# [WHAT THE EXERCISE ASKS]
Among the lines below, a stretch begins at the one with "The height and width of the screenshot is (388, 578)." and ends at the one with "Task: Choose the 6M time range". Repeat that stretch exactly, ends included.

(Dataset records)
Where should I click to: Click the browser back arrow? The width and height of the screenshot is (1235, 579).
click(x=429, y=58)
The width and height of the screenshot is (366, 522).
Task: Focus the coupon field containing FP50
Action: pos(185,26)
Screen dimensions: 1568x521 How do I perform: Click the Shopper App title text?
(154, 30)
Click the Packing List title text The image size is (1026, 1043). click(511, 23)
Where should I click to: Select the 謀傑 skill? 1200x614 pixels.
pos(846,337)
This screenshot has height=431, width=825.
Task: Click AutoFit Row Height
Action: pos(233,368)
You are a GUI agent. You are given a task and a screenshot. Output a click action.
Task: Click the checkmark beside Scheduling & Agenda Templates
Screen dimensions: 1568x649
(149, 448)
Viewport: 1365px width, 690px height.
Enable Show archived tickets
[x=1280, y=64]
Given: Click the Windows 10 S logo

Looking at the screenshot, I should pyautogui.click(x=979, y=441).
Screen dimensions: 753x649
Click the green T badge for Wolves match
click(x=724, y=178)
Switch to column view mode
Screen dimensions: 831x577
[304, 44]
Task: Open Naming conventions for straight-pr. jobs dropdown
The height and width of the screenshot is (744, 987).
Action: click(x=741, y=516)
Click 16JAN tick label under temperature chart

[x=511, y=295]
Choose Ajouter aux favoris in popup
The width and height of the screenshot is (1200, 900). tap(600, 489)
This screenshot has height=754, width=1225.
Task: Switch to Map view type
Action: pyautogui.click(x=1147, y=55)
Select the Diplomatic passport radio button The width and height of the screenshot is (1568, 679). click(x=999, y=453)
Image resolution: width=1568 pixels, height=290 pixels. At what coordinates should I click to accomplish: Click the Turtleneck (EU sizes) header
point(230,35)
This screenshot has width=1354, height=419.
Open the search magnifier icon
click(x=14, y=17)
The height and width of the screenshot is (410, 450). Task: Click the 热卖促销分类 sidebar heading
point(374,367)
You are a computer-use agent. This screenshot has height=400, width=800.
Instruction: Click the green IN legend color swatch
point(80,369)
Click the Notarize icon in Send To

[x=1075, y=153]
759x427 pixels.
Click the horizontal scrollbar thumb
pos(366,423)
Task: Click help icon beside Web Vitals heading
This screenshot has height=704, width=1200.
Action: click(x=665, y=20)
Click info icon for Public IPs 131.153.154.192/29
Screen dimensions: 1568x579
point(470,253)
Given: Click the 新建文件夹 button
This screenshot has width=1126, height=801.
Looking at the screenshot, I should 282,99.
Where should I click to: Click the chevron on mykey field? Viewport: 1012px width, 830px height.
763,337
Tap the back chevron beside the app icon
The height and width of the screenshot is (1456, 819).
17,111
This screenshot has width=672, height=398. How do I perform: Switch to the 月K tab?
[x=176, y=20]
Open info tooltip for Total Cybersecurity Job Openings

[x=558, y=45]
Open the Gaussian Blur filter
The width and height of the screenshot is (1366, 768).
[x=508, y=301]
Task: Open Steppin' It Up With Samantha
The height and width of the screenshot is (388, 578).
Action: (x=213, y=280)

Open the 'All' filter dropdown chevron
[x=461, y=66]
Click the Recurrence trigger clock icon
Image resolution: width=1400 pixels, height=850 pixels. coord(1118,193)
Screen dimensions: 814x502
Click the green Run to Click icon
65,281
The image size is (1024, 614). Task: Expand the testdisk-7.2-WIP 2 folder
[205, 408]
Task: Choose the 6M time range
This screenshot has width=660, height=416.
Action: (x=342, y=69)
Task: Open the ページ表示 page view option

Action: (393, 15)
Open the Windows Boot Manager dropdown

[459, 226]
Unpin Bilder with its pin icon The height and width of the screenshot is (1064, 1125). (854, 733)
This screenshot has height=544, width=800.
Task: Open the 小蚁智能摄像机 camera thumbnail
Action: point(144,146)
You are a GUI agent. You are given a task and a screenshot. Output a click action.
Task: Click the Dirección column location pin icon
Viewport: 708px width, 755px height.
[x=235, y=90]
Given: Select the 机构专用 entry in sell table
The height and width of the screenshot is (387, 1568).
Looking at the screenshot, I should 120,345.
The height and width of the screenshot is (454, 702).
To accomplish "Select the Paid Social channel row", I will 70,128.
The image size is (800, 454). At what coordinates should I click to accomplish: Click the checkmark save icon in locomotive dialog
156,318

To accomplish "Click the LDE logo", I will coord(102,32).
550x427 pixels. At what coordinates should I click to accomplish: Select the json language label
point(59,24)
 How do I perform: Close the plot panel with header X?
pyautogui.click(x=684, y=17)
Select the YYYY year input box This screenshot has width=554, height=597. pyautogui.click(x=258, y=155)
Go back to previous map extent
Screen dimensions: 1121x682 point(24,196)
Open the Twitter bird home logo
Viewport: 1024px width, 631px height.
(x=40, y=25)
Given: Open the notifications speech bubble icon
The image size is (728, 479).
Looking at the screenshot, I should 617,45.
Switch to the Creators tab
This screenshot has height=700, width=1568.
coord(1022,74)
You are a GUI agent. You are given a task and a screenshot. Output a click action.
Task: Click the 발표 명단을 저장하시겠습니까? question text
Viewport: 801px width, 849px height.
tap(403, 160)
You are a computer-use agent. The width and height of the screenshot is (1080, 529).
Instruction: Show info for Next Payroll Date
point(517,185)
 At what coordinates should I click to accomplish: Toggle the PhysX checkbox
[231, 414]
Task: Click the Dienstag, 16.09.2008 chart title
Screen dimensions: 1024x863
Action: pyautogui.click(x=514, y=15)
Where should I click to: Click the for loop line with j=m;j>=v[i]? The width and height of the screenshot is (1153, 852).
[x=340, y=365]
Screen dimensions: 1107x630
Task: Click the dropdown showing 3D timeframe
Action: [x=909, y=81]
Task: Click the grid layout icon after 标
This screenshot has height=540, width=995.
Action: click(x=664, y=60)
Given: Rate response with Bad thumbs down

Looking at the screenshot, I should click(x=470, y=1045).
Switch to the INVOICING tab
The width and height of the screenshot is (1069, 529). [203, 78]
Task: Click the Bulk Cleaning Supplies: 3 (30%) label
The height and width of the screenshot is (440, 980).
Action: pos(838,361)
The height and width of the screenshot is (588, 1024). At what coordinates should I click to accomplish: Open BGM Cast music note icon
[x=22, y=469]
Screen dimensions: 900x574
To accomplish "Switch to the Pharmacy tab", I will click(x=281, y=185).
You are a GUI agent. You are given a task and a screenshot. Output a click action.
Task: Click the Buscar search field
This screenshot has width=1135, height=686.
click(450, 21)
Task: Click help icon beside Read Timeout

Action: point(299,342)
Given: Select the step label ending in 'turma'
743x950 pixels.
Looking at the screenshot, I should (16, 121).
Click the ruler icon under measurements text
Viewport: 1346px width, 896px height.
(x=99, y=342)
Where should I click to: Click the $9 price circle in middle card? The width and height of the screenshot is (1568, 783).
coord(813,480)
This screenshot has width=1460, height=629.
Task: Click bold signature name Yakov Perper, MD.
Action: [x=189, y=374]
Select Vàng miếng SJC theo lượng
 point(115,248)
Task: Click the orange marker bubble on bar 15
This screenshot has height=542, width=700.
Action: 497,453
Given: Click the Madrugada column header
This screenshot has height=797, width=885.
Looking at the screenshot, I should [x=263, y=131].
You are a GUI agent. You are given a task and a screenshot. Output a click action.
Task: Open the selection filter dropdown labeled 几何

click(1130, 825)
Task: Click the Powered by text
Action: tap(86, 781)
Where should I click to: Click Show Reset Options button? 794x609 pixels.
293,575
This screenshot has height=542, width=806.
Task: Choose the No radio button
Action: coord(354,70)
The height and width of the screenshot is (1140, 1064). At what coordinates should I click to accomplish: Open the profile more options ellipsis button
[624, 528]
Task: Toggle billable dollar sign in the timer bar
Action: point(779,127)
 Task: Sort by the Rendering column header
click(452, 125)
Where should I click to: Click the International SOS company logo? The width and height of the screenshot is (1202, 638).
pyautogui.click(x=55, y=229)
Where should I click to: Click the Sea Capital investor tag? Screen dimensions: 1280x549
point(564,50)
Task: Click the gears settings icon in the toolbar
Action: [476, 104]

# [RESULT OF THE TASK]
The height and width of the screenshot is (388, 578).
Action: (x=213, y=280)

Open the 'All' filter dropdown chevron
[x=461, y=66]
Click the Recurrence trigger clock icon
Image resolution: width=1400 pixels, height=850 pixels. coord(1118,193)
Screen dimensions: 814x502
Click the green Run to Click icon
65,281
The image size is (1024, 614). Task: Expand the testdisk-7.2-WIP 2 folder
[205, 408]
Task: Choose the 6M time range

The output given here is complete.